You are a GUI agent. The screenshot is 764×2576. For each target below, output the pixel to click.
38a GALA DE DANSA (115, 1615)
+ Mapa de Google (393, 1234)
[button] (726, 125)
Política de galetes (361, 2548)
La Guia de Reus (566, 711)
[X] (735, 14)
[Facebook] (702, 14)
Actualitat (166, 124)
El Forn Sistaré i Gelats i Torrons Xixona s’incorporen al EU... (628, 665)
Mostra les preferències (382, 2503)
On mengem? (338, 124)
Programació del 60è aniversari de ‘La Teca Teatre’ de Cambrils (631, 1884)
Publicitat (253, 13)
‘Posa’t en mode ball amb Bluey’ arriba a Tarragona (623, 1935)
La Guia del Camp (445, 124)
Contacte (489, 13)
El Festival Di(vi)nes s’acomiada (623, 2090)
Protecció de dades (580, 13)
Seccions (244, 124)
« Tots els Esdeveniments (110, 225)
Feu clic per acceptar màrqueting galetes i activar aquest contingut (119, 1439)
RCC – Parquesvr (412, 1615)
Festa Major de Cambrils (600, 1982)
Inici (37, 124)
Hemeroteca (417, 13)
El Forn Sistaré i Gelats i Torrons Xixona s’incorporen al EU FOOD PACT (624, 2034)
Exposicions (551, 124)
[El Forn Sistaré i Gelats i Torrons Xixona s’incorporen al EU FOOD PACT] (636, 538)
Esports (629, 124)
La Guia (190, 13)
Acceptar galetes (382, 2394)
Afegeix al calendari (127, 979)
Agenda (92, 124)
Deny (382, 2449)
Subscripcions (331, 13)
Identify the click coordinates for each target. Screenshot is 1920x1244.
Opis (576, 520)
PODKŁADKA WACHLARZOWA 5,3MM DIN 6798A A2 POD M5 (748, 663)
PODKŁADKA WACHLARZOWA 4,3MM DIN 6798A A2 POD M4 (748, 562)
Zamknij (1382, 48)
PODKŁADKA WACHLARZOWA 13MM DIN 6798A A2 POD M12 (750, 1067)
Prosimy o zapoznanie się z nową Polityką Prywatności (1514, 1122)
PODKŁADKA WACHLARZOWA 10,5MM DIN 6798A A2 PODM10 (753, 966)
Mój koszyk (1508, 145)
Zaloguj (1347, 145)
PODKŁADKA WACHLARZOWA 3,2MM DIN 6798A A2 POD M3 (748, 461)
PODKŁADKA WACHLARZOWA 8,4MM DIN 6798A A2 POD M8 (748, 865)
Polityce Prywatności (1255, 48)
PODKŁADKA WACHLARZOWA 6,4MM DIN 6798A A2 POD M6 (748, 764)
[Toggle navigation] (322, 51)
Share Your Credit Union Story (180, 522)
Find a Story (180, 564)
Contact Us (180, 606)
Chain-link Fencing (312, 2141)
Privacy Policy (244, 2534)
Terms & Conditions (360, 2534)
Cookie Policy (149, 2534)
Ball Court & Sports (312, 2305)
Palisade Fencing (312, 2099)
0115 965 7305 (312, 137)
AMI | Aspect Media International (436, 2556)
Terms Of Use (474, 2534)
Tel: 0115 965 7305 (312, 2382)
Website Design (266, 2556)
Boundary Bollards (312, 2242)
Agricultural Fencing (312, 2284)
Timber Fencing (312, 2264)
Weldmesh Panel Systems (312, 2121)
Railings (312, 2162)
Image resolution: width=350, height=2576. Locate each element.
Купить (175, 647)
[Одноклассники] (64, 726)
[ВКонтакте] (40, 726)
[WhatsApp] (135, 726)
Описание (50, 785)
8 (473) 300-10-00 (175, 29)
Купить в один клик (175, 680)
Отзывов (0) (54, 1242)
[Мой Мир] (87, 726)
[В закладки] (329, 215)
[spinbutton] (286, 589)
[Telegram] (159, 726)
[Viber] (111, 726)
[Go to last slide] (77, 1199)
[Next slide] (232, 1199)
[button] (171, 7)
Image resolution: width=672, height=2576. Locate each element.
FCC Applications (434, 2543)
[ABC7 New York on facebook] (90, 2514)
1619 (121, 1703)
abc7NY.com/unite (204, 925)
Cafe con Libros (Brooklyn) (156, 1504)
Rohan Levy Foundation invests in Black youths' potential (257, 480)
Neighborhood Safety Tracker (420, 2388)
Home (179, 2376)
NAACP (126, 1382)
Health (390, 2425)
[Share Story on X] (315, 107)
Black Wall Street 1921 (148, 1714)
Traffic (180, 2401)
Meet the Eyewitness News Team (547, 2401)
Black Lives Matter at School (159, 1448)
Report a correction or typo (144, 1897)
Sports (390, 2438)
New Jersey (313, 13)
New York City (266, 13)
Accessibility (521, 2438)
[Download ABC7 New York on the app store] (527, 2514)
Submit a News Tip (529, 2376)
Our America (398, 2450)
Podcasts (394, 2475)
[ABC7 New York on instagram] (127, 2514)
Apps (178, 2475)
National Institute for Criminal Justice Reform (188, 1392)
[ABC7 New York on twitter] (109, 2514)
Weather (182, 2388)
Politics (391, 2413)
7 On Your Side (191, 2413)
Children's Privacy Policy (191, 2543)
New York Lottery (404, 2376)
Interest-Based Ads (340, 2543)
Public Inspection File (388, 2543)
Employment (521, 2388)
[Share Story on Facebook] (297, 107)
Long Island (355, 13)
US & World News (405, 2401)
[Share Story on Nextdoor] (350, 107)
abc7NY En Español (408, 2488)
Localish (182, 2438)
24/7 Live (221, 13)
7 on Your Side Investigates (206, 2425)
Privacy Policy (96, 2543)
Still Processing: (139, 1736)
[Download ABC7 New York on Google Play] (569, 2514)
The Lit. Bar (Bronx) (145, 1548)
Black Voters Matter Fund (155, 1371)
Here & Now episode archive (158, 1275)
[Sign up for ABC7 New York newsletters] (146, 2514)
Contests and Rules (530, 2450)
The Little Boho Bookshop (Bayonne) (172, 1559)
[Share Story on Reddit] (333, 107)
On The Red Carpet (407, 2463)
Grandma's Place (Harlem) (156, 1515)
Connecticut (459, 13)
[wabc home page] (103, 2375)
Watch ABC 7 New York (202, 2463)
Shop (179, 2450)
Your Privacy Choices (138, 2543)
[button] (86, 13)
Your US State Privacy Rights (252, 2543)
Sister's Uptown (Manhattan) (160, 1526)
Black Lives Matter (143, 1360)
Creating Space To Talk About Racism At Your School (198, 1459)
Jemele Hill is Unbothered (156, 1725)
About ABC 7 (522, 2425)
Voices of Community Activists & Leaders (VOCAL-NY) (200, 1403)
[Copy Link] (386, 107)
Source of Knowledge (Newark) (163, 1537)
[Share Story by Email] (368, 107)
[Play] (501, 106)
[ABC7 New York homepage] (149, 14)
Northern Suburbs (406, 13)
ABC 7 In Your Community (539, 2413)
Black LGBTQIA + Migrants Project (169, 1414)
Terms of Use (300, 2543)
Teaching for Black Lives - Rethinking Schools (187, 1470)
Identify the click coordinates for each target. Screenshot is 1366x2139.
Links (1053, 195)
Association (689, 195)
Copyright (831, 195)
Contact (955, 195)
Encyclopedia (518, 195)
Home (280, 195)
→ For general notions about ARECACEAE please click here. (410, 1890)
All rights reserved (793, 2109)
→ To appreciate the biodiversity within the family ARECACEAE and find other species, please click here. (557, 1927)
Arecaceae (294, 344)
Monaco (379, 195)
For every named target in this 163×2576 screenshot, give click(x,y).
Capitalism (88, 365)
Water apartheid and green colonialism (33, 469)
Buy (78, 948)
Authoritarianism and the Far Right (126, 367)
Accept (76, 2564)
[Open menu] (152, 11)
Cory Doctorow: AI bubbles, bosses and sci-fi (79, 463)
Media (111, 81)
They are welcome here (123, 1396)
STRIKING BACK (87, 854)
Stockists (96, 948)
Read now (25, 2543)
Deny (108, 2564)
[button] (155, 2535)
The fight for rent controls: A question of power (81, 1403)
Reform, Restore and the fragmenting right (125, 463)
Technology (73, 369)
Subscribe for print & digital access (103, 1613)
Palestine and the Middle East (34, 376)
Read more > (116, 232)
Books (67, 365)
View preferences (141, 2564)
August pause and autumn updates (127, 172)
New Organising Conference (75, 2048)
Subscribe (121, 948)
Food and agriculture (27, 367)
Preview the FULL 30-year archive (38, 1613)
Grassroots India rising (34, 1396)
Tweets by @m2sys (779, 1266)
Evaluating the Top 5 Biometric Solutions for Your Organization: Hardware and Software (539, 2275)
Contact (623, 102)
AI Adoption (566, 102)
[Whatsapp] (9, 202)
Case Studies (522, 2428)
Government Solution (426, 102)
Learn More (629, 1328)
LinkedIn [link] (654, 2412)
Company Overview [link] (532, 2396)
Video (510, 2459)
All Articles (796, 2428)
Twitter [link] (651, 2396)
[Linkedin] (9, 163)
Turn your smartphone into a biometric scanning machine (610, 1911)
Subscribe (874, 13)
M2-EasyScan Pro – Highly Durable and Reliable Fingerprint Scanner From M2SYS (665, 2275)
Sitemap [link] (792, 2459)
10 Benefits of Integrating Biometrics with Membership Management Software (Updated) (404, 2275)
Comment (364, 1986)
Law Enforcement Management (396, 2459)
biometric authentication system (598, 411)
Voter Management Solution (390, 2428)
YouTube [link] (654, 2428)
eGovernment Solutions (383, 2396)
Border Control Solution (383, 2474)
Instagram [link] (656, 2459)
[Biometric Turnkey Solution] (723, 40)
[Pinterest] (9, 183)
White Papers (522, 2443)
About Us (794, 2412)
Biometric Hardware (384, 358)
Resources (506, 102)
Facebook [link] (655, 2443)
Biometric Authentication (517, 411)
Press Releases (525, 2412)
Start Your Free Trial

::::::::

◆ What is expected ◆
Look above for the line with "Website Design (266, 2556)" and the line with "Employment (521, 2388)". Retype those two lines and every line between them exactly, adding nothing.

◆ Problem solution ◆
Website Design (266, 2556)
Boundary Bollards (312, 2242)
Agricultural Fencing (312, 2284)
Timber Fencing (312, 2264)
Weldmesh Panel Systems (312, 2121)
Railings (312, 2162)
Image resolution: width=350, height=2576. Locate each element.
Купить (175, 647)
[Одноклассники] (64, 726)
[ВКонтакте] (40, 726)
[WhatsApp] (135, 726)
Описание (50, 785)
8 (473) 300-10-00 (175, 29)
Купить в один клик (175, 680)
Отзывов (0) (54, 1242)
[Мой Мир] (87, 726)
[В закладки] (329, 215)
[spinbutton] (286, 589)
[Telegram] (159, 726)
[Viber] (111, 726)
[Go to last slide] (77, 1199)
[Next slide] (232, 1199)
[button] (171, 7)
Image resolution: width=672, height=2576. Locate each element.
FCC Applications (434, 2543)
[ABC7 New York on facebook] (90, 2514)
1619 (121, 1703)
abc7NY.com/unite (204, 925)
Cafe con Libros (Brooklyn) (156, 1504)
Rohan Levy Foundation invests in Black youths' potential (257, 480)
Neighborhood Safety Tracker (420, 2388)
Home (179, 2376)
NAACP (126, 1382)
Health (390, 2425)
[Share Story on X] (315, 107)
Black Wall Street 1921 (148, 1714)
Traffic (180, 2401)
Meet the Eyewitness News Team (547, 2401)
Black Lives Matter at School (159, 1448)
Report a correction or typo (144, 1897)
Sports (390, 2438)
New Jersey (313, 13)
New York City (266, 13)
Accessibility (521, 2438)
[Download ABC7 New York on the app store] (527, 2514)
Submit a News Tip (529, 2376)
Our America (398, 2450)
Podcasts (394, 2475)
[ABC7 New York on instagram] (127, 2514)
Apps (178, 2475)
National Institute for Criminal Justice Reform (188, 1392)
[ABC7 New York on twitter] (109, 2514)
Weather (182, 2388)
Politics (391, 2413)
7 On Your Side (191, 2413)
Children's Privacy Policy (191, 2543)
New York Lottery (404, 2376)
Interest-Based Ads (340, 2543)
Public Inspection File (388, 2543)
Employment (521, 2388)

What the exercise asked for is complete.